● Exercise:
Using the data below, output a verbatim copy of the lines between the one holding "Click the Hobby plan title" and the one holding "Click the markets", inclusive, without any pictures.

● Input data:
== == ==

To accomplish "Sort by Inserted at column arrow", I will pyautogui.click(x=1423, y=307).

== == ==

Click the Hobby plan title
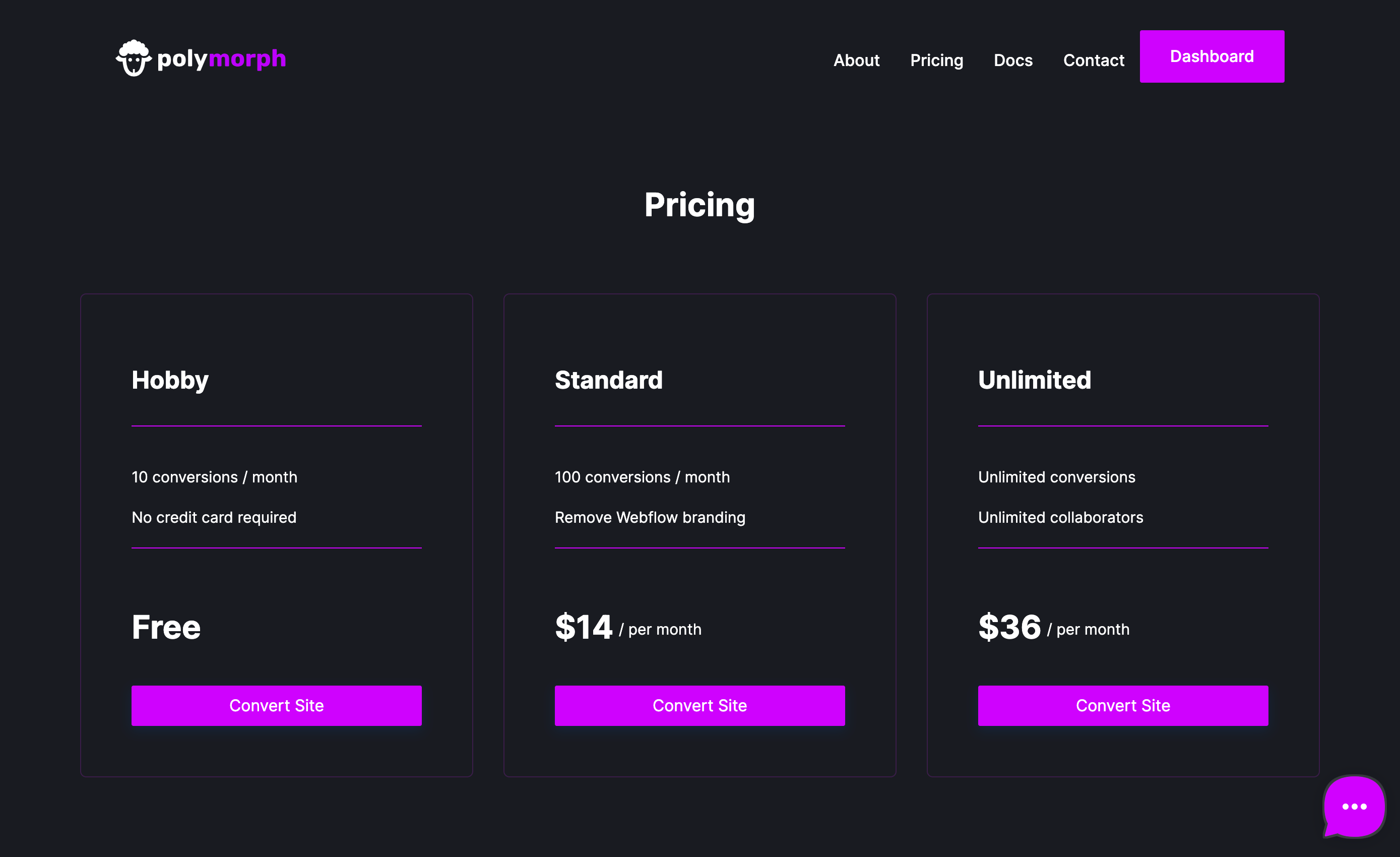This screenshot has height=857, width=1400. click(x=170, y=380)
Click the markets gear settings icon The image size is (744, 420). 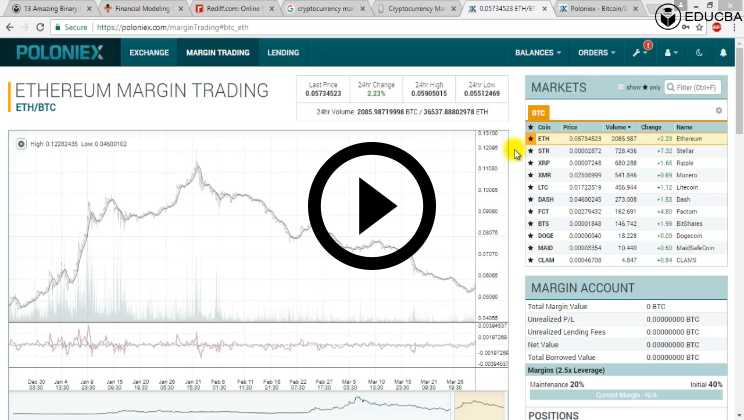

== == ==

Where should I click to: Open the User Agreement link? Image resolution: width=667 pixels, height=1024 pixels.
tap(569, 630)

== == ==

● Answer below:
Click the Hobby plan title
This screenshot has height=857, width=1400. click(x=170, y=380)
Click the markets gear settings icon The image size is (744, 420). 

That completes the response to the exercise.